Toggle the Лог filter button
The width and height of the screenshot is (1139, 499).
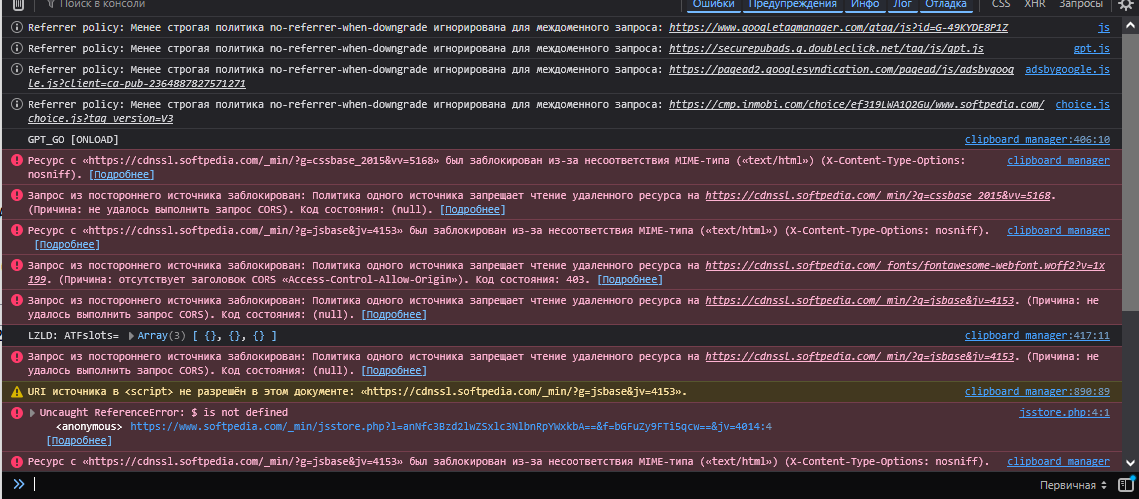902,4

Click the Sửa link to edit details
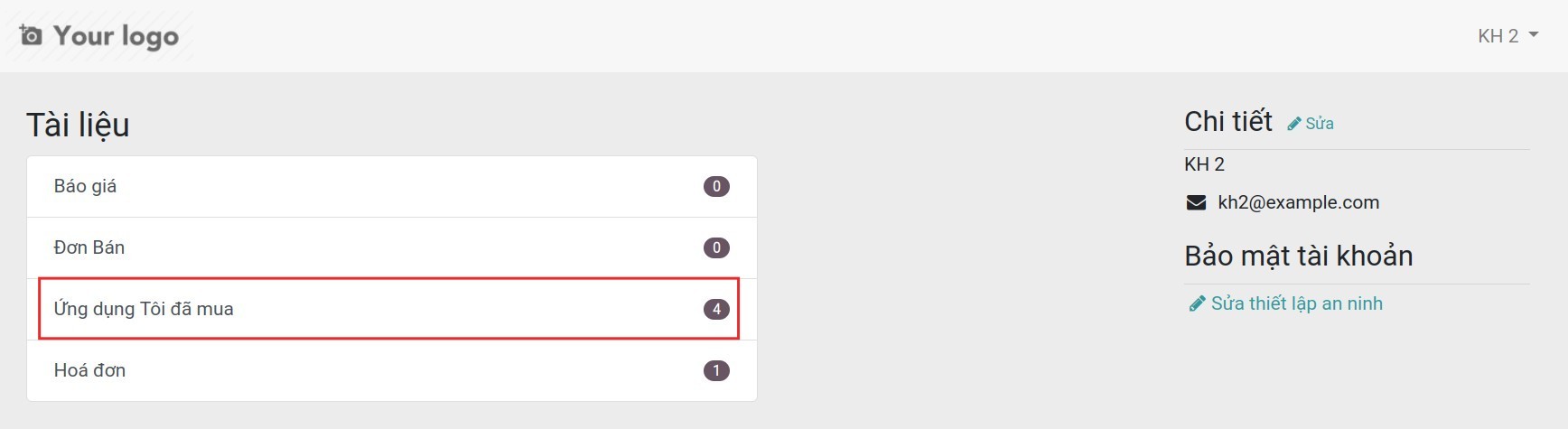click(x=1320, y=124)
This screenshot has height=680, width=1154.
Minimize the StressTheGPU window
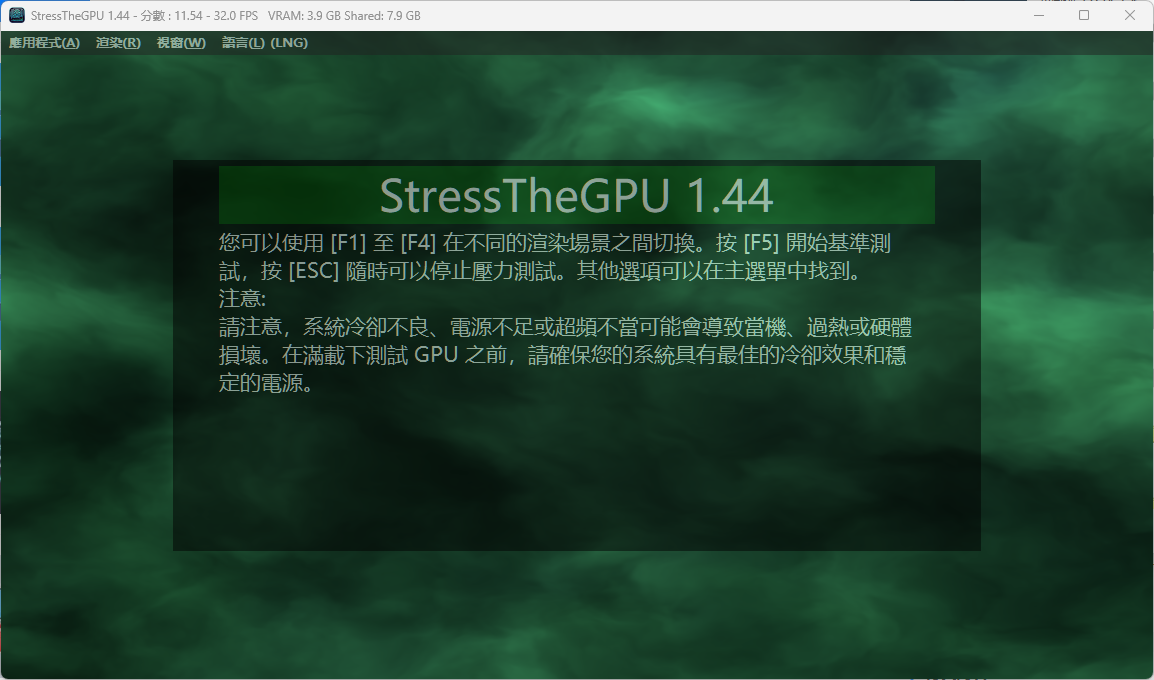[1038, 15]
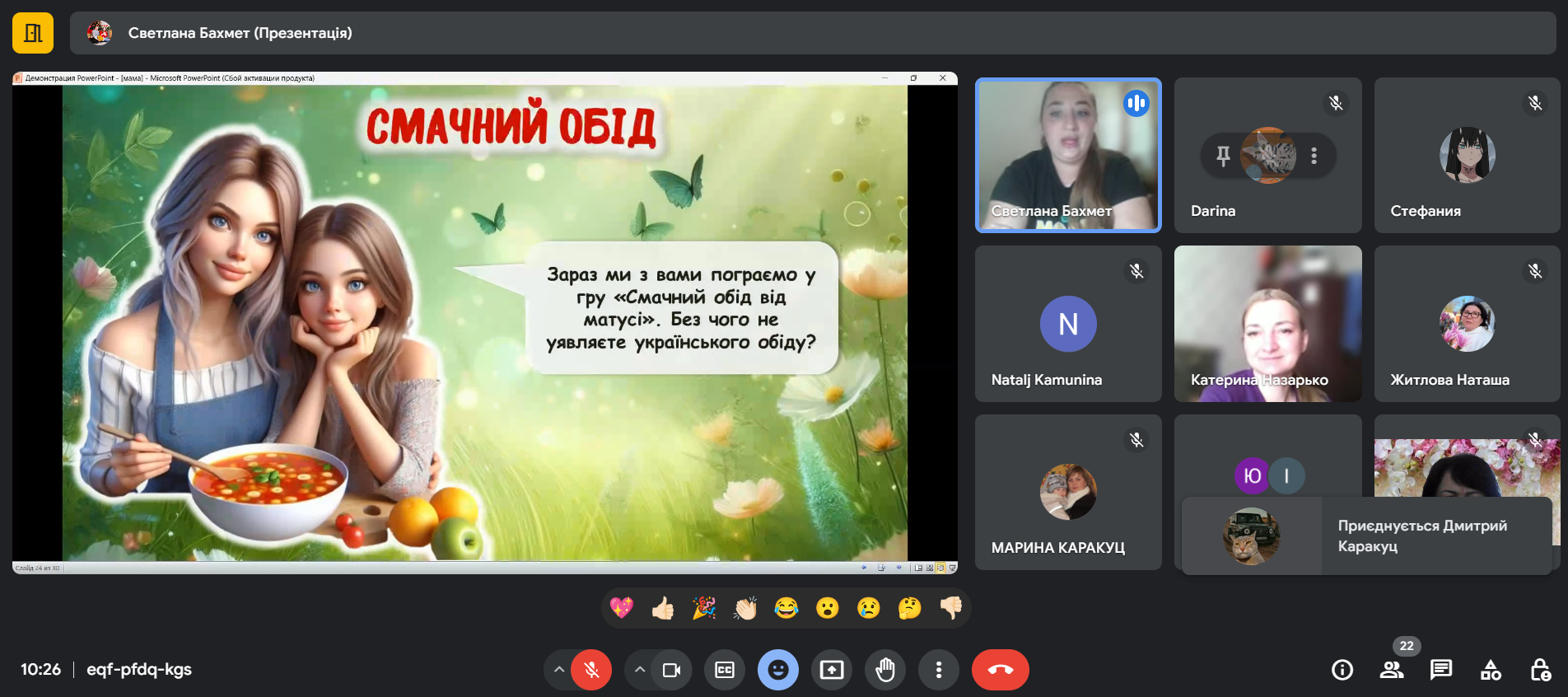Pin Darina's tile

[x=1223, y=156]
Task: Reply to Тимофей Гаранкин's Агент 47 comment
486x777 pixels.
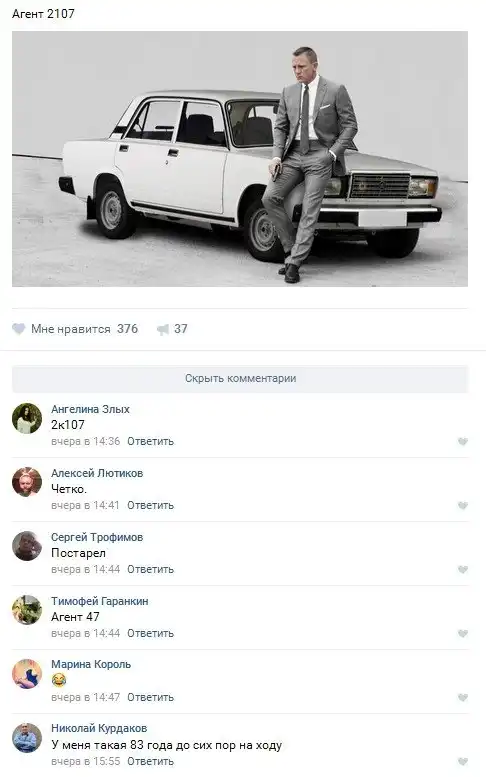Action: (x=150, y=633)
* * *
An exact copy of the listing above, minus its pictures, is what is needed here.

## Exercise output
Toggle the Лог filter button
The width and height of the screenshot is (1139, 499).
902,4

Click the Sửa link to edit details
click(x=1320, y=124)
This screenshot has height=680, width=1154.
Minimize the StressTheGPU window
[1038, 15]
Pin Darina's tile

[x=1223, y=156]
Task: Reply to Тимофей Гаранкин's Агент 47 comment
486x777 pixels.
Action: (x=150, y=633)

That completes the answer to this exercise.